Pedimos aos representantes da lei que se faça um mutirão judicial, pois existem muitos sentenciados com situação processual favorável, dentro do princípio da dignidade humana.


O sistema penal brasileiro é, na verdade, um verdadeiro depósito humano, onde lá se jogam seres humanos como se fossem animais.


O Regime Disciplinar Diferenciado é inconstitucional. O Estado Democrático de Direito tem a obrigação e o dever de dar o mínimo de condições de sobrevivência para os sentenciados. Queremos que a lei seja cumprida na sua totalidade. Não queremos obter nenhuma vantagem.


Apenas não queremos e não podemos sermos [sic] massacrados e oprimidos. Queremos que: 1) As providência sejam tomadas, pois não vamos aceitar e não ficaremos de braços cruzados pelo que está acontecendo no sistema carcerário.


Deixamos bem claro que nossa luta é contra os governantes e os policiais. E que não mexam com nossas famílias que não mexeremos com as de vocês. A luta é nós e vocês.


***


Libertado auxiliar técnico da Globo, mas repórter continua com seqüestradores


Copyright Globo Online –13/08/2006 às 08h39m – CBN, Jornal Nacional, SPTV e Tatiana Farah – O Globo


SÃO PAULO – O auxiliar técnico da TV Globo Alexandre Coelho Calado, 27 anos, foi libertado às 22h30m deste sábado, próximo à sede da emissora. Entretanto, o repórter Guilherme Portanova, 30 anos, continua sob o poder dos seqüestradores. Os dois foram seqüestrados na manhã deste sábado no Brooklin, zona sul de São Paulo. No início da madrugada deste domingo, a Rede Globo exibiu um vídeo da facção criminosa que atua no estado de São Paulo, por volta da meia-noite e meia. A exibição foi uma exigência para libertar o repórter. Os criminosos ameaçaram matar Portanova caso o vídeo não fosse exibido. O DVD foi entregue por Calado. A polícia de São Paulo já elaborou os retratos falados dos três suspeitos de terem seqüestrado os dois profissionais.

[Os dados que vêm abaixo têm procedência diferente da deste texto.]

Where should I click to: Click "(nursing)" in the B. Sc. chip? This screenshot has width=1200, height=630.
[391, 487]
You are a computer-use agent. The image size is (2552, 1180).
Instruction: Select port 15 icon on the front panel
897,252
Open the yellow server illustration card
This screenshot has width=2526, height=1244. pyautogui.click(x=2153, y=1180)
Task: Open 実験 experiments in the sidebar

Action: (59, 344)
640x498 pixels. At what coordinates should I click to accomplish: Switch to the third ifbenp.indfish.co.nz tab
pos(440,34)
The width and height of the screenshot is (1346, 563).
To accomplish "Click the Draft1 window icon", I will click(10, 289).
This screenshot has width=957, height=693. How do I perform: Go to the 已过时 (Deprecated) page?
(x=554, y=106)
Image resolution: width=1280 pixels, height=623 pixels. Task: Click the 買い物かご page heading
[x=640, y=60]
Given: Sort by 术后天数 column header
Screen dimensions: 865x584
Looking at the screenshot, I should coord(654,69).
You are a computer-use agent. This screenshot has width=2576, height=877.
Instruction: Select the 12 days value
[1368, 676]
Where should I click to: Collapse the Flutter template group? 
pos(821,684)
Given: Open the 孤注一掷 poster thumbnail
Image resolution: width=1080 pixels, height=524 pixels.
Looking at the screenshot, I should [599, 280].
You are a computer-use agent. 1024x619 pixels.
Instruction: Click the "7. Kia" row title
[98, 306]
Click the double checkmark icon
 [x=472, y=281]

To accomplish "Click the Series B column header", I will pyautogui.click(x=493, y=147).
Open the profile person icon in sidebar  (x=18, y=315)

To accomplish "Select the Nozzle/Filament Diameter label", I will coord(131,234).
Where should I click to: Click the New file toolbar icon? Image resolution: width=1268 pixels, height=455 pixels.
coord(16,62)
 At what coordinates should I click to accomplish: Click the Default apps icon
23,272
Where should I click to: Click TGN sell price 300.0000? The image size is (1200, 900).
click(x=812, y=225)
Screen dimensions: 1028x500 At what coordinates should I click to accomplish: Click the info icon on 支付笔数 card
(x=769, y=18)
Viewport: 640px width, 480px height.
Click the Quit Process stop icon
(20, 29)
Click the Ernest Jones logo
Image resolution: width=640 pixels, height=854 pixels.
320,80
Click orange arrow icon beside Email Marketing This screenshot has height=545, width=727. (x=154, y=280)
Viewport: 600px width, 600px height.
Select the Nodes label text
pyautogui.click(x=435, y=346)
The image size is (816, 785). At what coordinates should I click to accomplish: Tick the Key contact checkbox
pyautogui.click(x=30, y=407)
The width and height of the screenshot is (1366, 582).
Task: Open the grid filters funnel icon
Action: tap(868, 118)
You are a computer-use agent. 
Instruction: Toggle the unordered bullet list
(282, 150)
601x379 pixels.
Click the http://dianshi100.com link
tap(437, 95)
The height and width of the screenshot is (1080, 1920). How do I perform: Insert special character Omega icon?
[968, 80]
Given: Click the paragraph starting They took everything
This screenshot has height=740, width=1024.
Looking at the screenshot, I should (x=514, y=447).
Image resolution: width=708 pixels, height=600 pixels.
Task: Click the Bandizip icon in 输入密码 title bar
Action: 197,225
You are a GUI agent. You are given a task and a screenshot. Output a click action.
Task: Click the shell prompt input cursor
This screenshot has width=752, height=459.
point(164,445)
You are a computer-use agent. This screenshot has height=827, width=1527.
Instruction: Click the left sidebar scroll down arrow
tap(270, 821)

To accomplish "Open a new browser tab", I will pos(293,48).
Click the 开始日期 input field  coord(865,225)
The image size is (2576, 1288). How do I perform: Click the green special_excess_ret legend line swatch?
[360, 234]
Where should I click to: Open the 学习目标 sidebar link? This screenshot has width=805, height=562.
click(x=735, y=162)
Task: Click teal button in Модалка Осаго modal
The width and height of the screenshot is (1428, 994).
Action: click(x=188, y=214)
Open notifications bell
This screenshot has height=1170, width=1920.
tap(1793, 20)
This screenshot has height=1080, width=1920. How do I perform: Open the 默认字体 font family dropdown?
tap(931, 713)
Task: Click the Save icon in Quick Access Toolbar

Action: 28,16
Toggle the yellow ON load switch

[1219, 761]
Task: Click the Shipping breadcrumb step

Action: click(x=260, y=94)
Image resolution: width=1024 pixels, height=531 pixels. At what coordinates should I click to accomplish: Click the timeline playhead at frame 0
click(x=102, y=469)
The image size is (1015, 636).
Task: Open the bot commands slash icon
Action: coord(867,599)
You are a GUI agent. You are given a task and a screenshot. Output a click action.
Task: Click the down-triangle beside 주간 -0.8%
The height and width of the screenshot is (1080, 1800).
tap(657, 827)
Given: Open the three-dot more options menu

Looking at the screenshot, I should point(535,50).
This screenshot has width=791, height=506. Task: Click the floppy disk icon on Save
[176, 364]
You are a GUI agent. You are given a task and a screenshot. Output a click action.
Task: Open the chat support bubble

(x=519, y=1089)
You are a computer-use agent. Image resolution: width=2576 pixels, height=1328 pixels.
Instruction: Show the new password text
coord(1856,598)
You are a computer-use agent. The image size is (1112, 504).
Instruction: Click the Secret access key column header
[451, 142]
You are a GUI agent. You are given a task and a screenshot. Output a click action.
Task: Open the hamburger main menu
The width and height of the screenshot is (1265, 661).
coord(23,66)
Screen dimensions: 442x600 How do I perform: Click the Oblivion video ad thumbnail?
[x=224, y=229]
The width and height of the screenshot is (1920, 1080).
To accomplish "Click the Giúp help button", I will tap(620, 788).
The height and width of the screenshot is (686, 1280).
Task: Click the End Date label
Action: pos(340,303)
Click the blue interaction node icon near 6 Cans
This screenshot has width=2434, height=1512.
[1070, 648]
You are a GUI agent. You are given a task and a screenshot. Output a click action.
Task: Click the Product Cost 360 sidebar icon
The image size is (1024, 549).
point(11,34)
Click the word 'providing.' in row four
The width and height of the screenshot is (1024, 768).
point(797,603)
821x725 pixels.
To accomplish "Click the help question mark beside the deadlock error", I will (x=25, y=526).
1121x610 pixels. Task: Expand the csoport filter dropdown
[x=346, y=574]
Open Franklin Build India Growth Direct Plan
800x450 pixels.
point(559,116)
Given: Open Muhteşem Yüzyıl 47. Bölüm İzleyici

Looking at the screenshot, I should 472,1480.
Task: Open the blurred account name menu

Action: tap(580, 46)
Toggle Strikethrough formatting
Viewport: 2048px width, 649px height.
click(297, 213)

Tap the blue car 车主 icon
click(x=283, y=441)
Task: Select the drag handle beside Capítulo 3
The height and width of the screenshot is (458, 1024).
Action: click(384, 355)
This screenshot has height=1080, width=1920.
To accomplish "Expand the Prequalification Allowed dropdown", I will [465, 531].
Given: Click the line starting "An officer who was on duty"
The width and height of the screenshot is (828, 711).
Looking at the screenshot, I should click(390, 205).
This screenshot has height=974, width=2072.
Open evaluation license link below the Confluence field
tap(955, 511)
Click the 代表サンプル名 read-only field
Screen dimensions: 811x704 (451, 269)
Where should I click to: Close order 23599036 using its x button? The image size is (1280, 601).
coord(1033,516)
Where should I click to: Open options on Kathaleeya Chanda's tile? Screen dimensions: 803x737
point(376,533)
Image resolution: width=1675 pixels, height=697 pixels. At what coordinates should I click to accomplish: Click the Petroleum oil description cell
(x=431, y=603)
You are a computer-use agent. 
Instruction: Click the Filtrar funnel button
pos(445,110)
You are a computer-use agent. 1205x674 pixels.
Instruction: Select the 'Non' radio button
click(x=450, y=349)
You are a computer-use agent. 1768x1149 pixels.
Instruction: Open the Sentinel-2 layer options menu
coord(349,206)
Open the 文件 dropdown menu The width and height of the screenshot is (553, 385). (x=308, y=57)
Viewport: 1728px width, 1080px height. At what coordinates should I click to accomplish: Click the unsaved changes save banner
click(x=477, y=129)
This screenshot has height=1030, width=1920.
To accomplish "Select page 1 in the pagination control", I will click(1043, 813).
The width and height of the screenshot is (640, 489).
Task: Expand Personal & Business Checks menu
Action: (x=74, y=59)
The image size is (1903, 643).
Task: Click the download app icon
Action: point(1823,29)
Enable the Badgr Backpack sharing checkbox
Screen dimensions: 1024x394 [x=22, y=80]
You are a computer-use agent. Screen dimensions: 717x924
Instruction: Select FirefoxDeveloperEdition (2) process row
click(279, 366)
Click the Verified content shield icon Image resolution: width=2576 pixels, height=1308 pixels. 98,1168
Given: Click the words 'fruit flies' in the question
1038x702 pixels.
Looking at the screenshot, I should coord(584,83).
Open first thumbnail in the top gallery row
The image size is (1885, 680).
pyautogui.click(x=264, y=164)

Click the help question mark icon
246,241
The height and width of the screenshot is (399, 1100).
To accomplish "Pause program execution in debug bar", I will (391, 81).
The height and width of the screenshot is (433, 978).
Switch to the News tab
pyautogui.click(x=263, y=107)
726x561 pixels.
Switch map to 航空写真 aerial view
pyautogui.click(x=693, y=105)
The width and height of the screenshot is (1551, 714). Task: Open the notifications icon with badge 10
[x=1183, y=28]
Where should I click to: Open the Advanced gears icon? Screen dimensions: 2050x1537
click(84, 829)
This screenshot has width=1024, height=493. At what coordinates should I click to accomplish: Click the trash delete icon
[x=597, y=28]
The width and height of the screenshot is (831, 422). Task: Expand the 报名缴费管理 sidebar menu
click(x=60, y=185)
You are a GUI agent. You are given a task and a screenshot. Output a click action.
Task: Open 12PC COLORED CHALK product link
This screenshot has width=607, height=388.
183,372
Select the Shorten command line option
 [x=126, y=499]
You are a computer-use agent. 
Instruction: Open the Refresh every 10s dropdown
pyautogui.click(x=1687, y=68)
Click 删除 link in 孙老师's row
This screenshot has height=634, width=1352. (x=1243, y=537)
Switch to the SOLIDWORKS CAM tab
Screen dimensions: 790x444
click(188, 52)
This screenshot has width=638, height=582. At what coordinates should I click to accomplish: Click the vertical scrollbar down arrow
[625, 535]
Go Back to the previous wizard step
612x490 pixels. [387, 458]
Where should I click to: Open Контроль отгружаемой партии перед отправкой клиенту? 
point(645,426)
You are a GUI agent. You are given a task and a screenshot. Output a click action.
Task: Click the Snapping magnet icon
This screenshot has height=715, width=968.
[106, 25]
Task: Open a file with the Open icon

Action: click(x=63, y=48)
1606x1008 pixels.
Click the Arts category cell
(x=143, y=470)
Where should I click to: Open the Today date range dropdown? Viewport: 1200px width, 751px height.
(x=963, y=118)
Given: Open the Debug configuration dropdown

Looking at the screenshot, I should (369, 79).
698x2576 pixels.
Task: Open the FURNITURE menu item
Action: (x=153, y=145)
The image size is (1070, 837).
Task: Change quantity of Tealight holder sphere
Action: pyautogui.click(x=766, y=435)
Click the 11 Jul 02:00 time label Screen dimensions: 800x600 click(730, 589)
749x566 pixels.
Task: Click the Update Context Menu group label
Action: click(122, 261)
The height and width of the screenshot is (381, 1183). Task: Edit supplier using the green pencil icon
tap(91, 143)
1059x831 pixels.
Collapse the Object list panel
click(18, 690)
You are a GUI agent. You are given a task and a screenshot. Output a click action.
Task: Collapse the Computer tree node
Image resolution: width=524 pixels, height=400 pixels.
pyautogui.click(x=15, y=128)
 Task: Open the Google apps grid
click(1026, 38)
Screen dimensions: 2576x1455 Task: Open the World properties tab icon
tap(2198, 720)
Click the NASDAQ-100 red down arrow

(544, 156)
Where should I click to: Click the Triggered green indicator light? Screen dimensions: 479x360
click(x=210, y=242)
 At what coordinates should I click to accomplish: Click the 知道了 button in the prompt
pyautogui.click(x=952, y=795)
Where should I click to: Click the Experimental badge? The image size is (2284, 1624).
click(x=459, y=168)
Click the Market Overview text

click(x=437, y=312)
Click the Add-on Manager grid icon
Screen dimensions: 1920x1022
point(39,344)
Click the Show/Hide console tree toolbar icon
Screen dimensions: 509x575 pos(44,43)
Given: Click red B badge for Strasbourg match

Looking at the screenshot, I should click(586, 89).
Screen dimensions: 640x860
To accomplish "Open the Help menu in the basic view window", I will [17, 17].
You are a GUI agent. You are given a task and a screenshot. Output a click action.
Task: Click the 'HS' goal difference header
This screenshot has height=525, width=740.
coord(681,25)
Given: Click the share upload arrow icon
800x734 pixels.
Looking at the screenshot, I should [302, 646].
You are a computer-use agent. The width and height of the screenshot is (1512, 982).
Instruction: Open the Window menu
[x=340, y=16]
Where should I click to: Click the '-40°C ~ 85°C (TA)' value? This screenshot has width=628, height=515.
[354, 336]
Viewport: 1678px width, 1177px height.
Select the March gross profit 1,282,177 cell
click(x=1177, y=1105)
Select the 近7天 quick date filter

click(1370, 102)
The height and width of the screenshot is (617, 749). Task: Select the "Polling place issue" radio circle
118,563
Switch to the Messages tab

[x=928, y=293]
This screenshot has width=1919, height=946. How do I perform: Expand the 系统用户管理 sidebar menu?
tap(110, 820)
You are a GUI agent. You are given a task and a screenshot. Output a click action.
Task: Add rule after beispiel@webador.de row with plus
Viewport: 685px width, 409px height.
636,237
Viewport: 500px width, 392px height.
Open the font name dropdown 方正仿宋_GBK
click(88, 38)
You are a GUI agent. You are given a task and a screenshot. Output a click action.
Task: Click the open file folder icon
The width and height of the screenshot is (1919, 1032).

O diretor de jornalismo da Rede Globo de São Paulo, Luiz Cláudio Latgé, confirmou no início da madrugada deste domingo a libertação de Calado. Latgé disse que a exibição do vídeo foi uma decisão única da emissora, sem participação do governo de São Paulo ou da polícia. No vídeo, um integrante da facção faz críticas ao sistema penitenciário. O repórter Portanova foi visto pela última vez em uma padaria na Rua Luiz Carlos Berrini, próximo à sede da emissora, na zona sul de São Paulo, por volta das 8h do sábado, na companhia de Calado. Segundo testemunhas, as vítimas foram levadas por homens armados.


Os bandidos fugiram em um carro roubado, segundo boletim de ocorrência registrado no 15º Distrito Policial. O veículo foi encontrado queimado pouco depois pela polícia. Testemunhas disseram que Portanova e Alexandre foram forçados a entrar em outro carro, um Gol vermelho. O carro da Globo estava estacionado próximo à padaria com os equipamentos de reportagem, mas nada foi roubado. O cinegrafista da equipe já havia ido embora para casa.


O caso foi registrado no 96º Distrito Policial. Quatro ou cinco homens devem estar envolvidos no crime, segundo a polícia. Segundo o delegado Dejair Rodrigues, ‘os investigadores estão na rua para apurar o caso’. Ele já havia afirmado no sábado que todas as hipóteses estavam sendo levadas em consideração, inclusive, a de seqüestro por membros de facções criminosas.


– É prematuro dizer que membros de facções criminosas estão envolvidos no caso, mas não descartamos nenhuma hipótese – disse Rodrigues no sábado.


A TV Globo divulgou nota confirmando o desaparecimento dos dois funcionários no sábado e informou que os dois tomavam café na padaria quando foram abordados. Guilherme Portanova trabalha na TV Globo de São Paulo há oito meses. Alexandre Calado é funcionário há cinco meses.